US-Council News

Why the Cloud Could Be Your Most Secure Place for Data

The heated debate over cloud versus on-premise has been going on for years, with both sides citing cost and security reasons to support their claims. As the debate unfolds, one thing is becoming increasingly clear – companies are doubling down on security.

This is particularly true in the cloud. In fact, by 2021, spending on global cloud security solutions will reach $3.5 billion, according to a forecast from research firm Forrester.

Though most are warming up to cloud security, in several industries there is still a misconception by some that the cloud doesn’t offer the same levels of data security as traditional on-premise data centers. Contrary to that notion, cloud providers often have far better security solutions in place than on-premise data centers.

For those exploring cloud solutions that still have reservations about safety, consider these reasons why the cloud could be the most secure place for your company’s most sensitive data.

#1: Regulations, Standards and Compliance

Standards to support the governance of IT have existed for decades, such as the International Organization for Standardization (ISO), which is used by cloud service providers and their customers to help ensure that security best practices are being followed. It provides a framework for IT within an organization, and offers guiding principles for senior management on how to effectively and efficiently use IT.

If you’re migrating data to the cloud, the cloud provider must be able to meet strict compliance regulations to ensure safe, secure use. Cloud providers have quickly realized that security can be a key business enabler and have completed a tremendous number of security certifications and compliance requirements, such as ISO 27001, ISO 27018, CSA STAR, FedRAMP, amongst others, so as to win enterprise customers.
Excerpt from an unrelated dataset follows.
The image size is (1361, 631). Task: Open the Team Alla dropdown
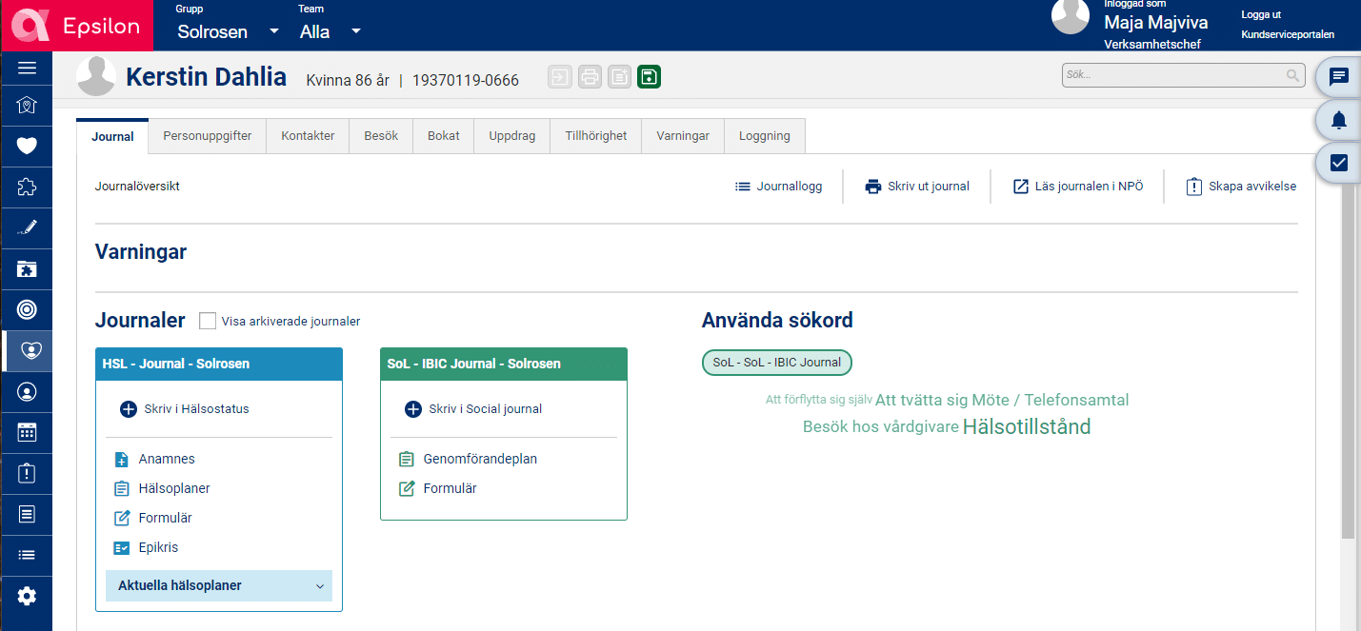(x=330, y=31)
Resources such as the recently-updated Shared Assessments’ Evaluating Cloud Risk for the Enterprise whitepaper provide step-by-step guidance for enterprise organizations moving their services to the cloud. It assists in helping organizations create a cloud strategy that will scale across hundreds of their cloud providers, both locally and internationally.

#2: Security Capabilities

On-premise solutions are oftentimes built on legacy technologies and business practices. They often need to support older technology stacks, which will have significant technology and security debt. Their internal security teams are oftentimes smaller and they may be stretched thin doing basic work such as patching their technology stack, leaving little or no time for innovation or security research and development.

Cloud on the other hand is a far newer service model. As it is newer, it can be built using the latest technology stack and should be far less vulnerable to legacy vulnerabilities. As the cloud provider may be managing thousands of customer environments, they likely have a far larger security budget as the cost can be spread across their thousands of customers. This allows for the hiring of security specialist teams and the deployment of advanced technologies, which would be considered prohibitive for most on-premise providers.
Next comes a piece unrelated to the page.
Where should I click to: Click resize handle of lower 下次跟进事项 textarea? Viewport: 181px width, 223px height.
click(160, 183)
Companies should expect and indeed demand far greater security controls from the cloud than they would expect from an on-premise provider.
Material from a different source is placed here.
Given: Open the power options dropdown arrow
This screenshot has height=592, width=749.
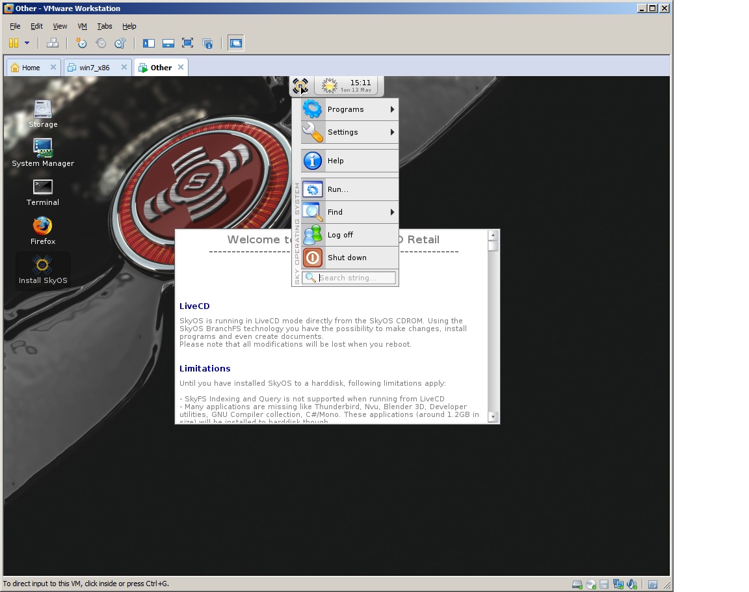Looking at the screenshot, I should (x=27, y=43).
#3: Data Access & Loss Prevention

Having access to the right data at the right time is critical for helping organizations succeed. On-premise may be quite good at storing data in a data center, however what happens when people need access to it? Oftentimes they will copy it from their on-premise data center to their laptop, where they can view, edit or print it. Realistically this now means that copies of your business data may now be stored in millions of spreadsheets, in thousands of laptops, everywhere from people’s homes to the trunk of their car. Obviously, the security and privacy controls are significantly weakened or are non-existent at this point.

Cloud has been designed to allow for strict authentication, authorization and accounting. It allows for data to be securely accessed and managed throughout its data lifecycle. Cloud provides a far more granular access control data model (e.g., a user can view and modify a dataset online), but can’t copy that data locally, where it is far easier to compromise. Cloud provides for a rich feature set that allows for deep data analysis all the while ensuring that appropriate security controls are in place (e.g., the data can then be viewed and analyzed online in the cloud, as opposed to having to copy a spreadsheet on to a laptop, where it would be far more susceptible to being compromised).

Cloud can provide far superior security than on-premise solutions, but organizations would be well reminded to exercise a healthy dose of caution as is the case with any move to a new service model. Highly regulated industries such as banking and government organizations still have concerns with the cloud when it comes to the control and transparency of their data.

As cloud providers and the underlying technology continue to evolve to address those reservations, a few industries will likely cling to on-premise, but the cloud is rapidly becoming the de-facto industry model for providing a modern enterprise computing service.